MN Job Watch In a no-win, no-loss scenario that may be a harbinger for public employee contracts during the year, MNSCU’s Inter Faculty Organization agreed to a new contract that freezes all salaries, but keeps benefits intact, reports Brady Gervais on MPR. The contract covers more than 3,000 faculty at the seven state universities.

Twin Cities law firms began cutting staff and attorneys this week, reports David Phelps in the Strib, with Faegre & Benson cutting 27 attorneys and an undisclosed number of other staff. Other firms cutting attorney and non-attorney staff include Merchant & Gould (33), Maslon Edelman Borman & Brand (5), Halleland Lewis Nilan & Johnson (6).

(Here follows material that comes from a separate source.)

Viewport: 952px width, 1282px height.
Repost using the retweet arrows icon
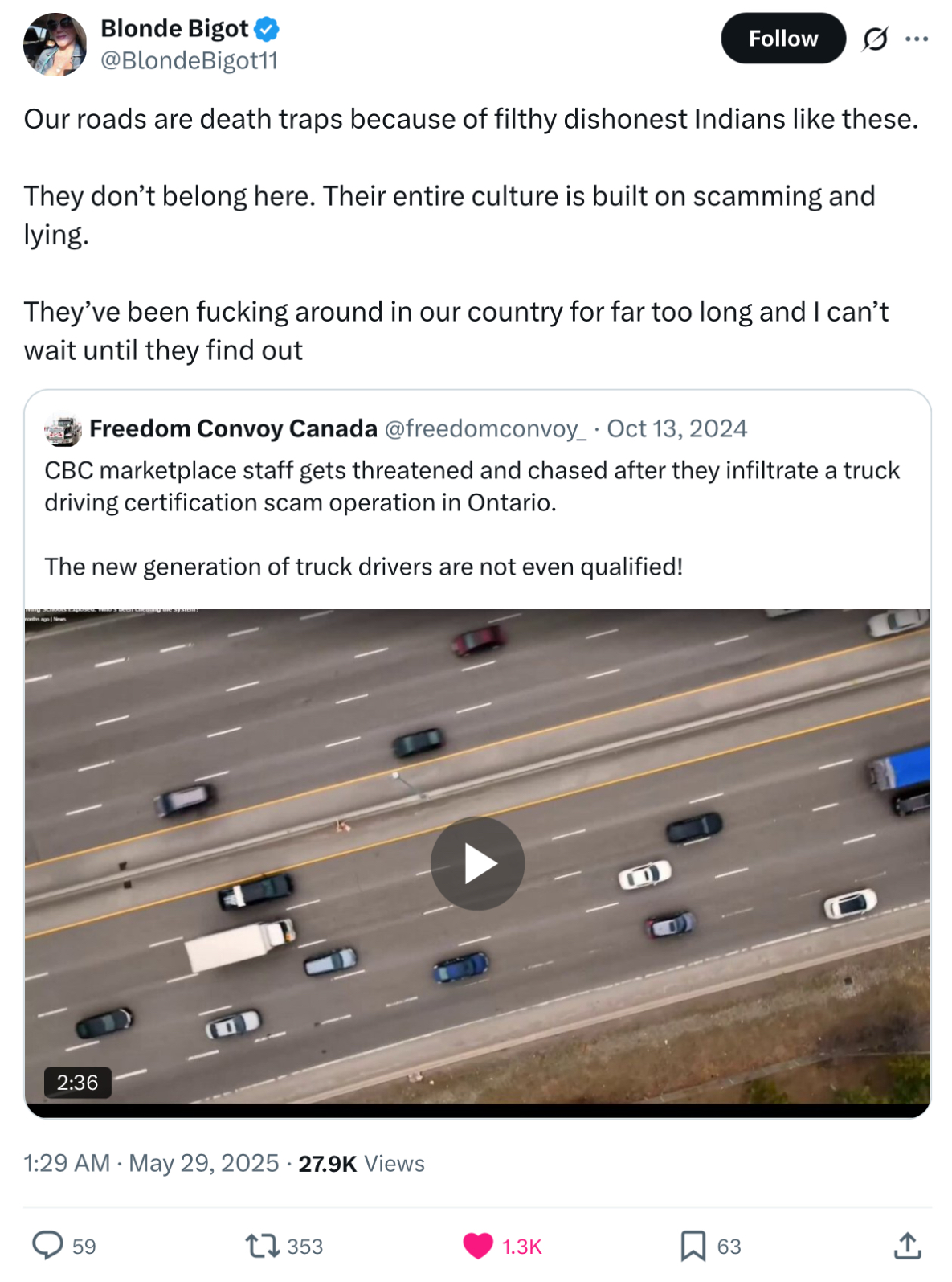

One more reason not to read the Strib And no, I haven’t cancelled my subscription yet. But yesterday’s announcement that Paul Douglas is out, , as David Brauer notes on MinnPost, means the Strib will get weather news for free from WCCO. And it signals a shift from Douglas’s “strong and oft-stated belief in global warming” to Mike Fairbourne’s global warming skepticism and what ‘CCO calls “lifestyle weather.” Those who still want to find Douglas can find him online at his own WeatherNation.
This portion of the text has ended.